Vous lancez aussi un plaidoyer pour un nexus océan-climat-biodiversité. Pourquoi ne peut-on plus les dissocier ?
L’océan, c’est un environnement et c’est de la biosphère, c’est cet ensemble qui régule le climat. Ce triptyque est le socle sur lequel nous nous appuyons.
Trouver des solutions d’adaptation particulières, efficaces et durables.

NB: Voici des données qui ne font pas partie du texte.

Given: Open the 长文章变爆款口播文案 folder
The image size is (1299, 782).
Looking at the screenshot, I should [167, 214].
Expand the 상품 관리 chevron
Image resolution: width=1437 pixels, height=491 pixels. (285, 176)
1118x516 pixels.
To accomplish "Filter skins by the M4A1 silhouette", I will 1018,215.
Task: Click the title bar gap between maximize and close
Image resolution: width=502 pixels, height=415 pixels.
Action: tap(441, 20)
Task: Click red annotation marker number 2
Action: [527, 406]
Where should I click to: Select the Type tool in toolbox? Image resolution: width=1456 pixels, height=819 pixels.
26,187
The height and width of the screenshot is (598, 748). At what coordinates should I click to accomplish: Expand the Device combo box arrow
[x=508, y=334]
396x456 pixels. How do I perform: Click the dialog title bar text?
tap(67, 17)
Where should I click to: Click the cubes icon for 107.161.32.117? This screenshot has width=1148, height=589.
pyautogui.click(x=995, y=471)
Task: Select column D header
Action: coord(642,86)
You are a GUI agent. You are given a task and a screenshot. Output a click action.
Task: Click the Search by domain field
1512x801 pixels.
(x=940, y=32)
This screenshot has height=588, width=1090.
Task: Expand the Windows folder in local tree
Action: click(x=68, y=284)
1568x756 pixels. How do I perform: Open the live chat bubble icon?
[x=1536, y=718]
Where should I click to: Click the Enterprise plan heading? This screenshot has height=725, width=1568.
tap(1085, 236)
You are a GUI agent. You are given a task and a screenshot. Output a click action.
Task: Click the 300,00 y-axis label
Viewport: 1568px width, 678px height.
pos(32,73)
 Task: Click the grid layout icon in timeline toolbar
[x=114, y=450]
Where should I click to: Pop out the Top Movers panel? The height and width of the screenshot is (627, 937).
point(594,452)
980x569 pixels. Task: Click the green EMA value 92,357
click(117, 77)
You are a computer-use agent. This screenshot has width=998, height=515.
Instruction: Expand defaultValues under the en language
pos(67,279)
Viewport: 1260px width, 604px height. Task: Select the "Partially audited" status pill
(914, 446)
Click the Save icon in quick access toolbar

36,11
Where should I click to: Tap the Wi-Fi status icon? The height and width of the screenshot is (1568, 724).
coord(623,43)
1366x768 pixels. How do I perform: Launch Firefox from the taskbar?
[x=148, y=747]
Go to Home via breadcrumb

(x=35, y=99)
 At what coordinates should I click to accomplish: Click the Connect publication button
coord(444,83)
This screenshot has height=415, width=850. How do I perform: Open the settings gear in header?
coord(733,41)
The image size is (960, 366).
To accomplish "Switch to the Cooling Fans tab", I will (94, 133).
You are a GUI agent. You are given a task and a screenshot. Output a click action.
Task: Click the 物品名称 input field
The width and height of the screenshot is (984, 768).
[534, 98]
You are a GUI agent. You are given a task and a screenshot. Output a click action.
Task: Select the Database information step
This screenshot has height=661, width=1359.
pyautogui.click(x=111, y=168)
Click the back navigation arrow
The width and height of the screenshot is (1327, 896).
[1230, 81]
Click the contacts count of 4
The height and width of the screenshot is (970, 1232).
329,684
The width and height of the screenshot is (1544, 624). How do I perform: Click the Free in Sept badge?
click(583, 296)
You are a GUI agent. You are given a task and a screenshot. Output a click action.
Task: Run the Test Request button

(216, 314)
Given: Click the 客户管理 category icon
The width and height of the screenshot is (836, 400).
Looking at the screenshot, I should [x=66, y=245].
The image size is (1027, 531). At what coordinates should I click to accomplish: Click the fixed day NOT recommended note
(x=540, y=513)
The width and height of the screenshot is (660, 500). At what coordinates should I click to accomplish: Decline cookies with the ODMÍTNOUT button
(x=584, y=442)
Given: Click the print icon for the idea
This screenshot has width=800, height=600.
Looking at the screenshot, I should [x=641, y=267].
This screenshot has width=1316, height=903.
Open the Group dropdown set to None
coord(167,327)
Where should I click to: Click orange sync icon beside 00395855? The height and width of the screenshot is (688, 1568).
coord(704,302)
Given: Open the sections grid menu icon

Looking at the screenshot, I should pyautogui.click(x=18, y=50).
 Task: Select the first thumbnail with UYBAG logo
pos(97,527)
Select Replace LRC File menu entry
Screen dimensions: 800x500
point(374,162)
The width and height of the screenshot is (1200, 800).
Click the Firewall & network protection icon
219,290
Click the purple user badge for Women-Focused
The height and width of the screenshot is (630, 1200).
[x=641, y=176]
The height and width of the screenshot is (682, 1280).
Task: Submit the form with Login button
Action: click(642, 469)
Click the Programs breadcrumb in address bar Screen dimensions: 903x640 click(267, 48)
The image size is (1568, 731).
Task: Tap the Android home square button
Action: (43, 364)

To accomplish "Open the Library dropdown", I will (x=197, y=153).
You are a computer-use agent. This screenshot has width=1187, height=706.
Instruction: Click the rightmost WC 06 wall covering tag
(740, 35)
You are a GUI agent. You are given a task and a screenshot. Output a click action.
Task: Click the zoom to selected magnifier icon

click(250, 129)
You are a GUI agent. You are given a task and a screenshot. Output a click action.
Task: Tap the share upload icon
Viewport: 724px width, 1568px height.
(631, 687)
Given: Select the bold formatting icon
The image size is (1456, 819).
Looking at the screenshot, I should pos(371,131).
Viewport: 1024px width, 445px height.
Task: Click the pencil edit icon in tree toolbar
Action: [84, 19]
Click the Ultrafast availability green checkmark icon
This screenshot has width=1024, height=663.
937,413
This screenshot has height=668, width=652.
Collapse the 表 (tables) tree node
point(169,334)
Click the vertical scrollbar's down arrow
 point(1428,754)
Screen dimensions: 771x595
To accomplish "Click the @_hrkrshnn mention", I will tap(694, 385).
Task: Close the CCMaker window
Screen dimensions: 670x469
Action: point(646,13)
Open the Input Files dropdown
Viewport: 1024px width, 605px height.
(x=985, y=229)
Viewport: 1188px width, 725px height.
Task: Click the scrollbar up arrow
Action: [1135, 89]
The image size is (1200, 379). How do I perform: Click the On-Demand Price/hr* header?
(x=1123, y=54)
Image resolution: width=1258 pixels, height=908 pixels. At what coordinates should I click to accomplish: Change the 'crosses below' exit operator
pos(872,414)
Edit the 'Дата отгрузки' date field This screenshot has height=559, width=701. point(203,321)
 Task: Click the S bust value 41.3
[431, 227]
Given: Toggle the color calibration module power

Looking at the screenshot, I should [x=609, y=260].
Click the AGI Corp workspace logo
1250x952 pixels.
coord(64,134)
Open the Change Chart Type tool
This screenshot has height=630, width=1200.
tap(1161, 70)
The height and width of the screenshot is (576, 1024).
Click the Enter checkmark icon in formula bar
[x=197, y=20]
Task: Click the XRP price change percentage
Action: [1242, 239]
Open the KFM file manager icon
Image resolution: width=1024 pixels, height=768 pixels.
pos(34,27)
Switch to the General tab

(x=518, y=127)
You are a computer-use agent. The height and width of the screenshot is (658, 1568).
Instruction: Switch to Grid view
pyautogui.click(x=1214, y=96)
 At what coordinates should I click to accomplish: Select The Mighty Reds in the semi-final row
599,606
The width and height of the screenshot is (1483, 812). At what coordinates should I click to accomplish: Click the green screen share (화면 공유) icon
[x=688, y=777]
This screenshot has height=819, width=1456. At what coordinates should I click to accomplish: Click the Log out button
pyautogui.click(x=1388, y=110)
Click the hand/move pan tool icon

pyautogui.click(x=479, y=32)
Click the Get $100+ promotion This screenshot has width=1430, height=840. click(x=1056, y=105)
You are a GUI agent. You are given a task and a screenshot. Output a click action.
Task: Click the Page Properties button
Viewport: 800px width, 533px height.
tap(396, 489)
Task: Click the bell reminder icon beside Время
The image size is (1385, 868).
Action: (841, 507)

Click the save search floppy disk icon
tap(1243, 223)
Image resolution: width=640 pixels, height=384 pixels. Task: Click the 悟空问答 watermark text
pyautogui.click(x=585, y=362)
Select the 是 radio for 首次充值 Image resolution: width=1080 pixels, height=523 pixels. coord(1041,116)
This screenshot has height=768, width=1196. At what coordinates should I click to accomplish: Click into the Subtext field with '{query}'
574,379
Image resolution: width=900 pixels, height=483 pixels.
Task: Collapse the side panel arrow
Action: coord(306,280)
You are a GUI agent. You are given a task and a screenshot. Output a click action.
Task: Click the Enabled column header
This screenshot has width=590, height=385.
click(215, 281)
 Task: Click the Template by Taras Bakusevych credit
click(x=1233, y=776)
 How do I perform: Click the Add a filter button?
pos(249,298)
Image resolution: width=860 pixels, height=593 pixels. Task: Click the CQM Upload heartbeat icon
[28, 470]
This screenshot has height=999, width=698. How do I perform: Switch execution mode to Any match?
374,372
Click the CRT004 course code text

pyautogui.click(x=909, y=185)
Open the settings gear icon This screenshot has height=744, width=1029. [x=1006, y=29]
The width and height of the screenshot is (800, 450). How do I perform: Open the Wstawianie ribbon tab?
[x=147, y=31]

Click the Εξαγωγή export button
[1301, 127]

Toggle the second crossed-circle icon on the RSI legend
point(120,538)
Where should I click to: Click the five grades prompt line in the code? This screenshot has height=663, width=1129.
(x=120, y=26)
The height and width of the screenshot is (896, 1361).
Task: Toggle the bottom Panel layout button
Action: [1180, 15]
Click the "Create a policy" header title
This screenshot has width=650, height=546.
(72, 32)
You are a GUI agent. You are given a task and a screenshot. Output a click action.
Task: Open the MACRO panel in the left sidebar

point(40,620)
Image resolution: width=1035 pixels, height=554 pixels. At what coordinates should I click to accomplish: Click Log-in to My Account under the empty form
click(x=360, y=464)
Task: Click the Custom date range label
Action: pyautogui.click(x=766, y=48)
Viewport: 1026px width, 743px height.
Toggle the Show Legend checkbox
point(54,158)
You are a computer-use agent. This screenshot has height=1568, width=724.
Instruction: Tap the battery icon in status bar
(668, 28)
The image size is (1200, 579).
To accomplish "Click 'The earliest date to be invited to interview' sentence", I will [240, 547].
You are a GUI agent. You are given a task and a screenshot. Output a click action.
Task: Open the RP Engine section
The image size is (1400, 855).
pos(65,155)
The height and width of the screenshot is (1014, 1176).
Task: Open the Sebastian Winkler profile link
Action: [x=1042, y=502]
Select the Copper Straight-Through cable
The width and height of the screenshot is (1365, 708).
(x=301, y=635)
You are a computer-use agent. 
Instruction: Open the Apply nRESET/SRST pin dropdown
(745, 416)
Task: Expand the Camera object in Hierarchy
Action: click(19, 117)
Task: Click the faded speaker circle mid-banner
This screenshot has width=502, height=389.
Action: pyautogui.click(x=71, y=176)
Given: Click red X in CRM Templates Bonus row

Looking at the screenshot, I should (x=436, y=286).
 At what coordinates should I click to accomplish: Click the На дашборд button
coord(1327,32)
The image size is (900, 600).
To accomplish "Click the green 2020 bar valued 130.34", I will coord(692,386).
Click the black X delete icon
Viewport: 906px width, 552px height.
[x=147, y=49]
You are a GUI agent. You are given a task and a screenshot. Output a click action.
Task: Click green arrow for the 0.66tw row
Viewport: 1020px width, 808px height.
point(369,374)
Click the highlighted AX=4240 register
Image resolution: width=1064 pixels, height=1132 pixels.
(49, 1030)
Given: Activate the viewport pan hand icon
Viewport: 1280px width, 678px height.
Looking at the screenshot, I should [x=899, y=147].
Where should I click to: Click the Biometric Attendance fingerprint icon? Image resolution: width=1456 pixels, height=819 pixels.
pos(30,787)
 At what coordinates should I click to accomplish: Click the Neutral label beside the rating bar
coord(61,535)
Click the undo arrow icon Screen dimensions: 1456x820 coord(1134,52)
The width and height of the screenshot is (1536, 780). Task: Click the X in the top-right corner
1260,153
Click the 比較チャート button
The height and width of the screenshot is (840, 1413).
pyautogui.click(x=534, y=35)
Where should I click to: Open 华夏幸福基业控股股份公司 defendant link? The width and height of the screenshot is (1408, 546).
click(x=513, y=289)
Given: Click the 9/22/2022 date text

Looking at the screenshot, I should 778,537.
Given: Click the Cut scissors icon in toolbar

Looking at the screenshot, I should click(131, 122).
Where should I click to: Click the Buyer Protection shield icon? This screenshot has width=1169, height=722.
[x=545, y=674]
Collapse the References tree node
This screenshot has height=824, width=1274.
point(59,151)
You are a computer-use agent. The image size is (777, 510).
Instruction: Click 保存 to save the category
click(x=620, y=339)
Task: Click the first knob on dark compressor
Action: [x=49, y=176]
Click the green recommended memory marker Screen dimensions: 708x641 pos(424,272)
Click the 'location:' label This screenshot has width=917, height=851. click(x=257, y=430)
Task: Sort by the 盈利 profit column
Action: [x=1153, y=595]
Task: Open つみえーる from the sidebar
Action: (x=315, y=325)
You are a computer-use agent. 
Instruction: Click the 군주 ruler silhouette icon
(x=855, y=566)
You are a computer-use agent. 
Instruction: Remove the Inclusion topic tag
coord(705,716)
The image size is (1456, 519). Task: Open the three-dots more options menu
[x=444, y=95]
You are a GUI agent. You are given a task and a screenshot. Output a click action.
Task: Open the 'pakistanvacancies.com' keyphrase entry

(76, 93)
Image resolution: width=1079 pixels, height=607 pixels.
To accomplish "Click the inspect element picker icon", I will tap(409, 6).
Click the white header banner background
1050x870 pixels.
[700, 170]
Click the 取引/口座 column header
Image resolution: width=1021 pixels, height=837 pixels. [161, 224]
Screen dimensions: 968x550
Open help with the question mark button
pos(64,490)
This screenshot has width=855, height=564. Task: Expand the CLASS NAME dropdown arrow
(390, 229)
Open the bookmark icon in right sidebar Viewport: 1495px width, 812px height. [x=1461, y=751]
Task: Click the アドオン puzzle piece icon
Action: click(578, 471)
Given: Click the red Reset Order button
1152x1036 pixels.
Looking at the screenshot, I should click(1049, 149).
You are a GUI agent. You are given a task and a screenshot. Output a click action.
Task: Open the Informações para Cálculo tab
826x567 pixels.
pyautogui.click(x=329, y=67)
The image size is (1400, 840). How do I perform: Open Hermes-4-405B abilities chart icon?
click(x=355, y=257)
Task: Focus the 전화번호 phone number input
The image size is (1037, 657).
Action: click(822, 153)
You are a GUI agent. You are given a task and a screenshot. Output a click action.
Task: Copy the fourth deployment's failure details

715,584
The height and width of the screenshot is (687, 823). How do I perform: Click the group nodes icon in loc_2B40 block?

Par exemple, le Giec a commencé à analyser les impacts du climat sur les écosystèmes. Cette vision permet de voir la biodiversité en termes de durabilité et de connexion dans l’espace. Dans la stratégie des objectifs de développement durable des Nations unies, il y a l’objectif 14 qui est dédié à la vie dans l’océan. Et, dans ce contexte, il y a une opportunité importante avec l’Ocean Decade (Décennie pour les sciences océaniques) de l’Unesco. Elle promeut la démarche scientifique comme outil pour traduire les actions et aller de l’océan que nous avons vers l’océan que nous voulons. Je suis optimiste et je suis d’accord avec l’idée reprise par l’Europe et la Mission Starfish 2030 que ce n’est pas au bout de dix ans que l’on va trouver, mais avec des processus transformants. L’un des aspects majeurs de cette décennie à venir sera la connaissance de l’océan, que l’on appelle Ocean literacy : un pilier à développer et un moyen de transformation de l’imaginaire des individus.